The technique of combining telescopes gives us an incredibly candid image – one which shows us the larger star isn’t quite as large as surmised. Rather than clarifying the picture, it complicates. Just how did a red giant lose matter to its companion? Researchers are guessing that rather than streaming material from one star to another, that stellar winds may have released mass – only to be collected by the companion vampire star.

“These observations have demonstrated the new snapshot imaging capability of the Very Large Telescope Interferometer. They pave the way for many further fascinating studies of interacting double stars,” concludes co-author Jean-Philippe Berger.

Where’s van Helsing when you need him?

Original Story Source: ESO Press Release For Further Reading: An Incisive Look At The Symbiotic Star SS Leoporis.

3 Replies to “Staking Out A Vampire Star”

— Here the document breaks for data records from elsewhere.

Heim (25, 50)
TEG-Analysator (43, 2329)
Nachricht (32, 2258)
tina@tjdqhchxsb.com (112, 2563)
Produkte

  1. Wooha! 130m telescope (virtual or not)! I wonder what else this technique can be used to image… From what I read SS Leporis is located 1100ly away and we can image individual stars seperated by 1AU?! Über COOL 😀

  2. The stars are at a distance of 279 ± 24 pc, where the method is optical interferometry. The slight difference at the two telescopes in the form of the optical wave front of light from the object is used to form the image. This is a variation of radio interferometry is radio astronomy. The relative closeness of the stars makes this technique applicable for an object of such small size.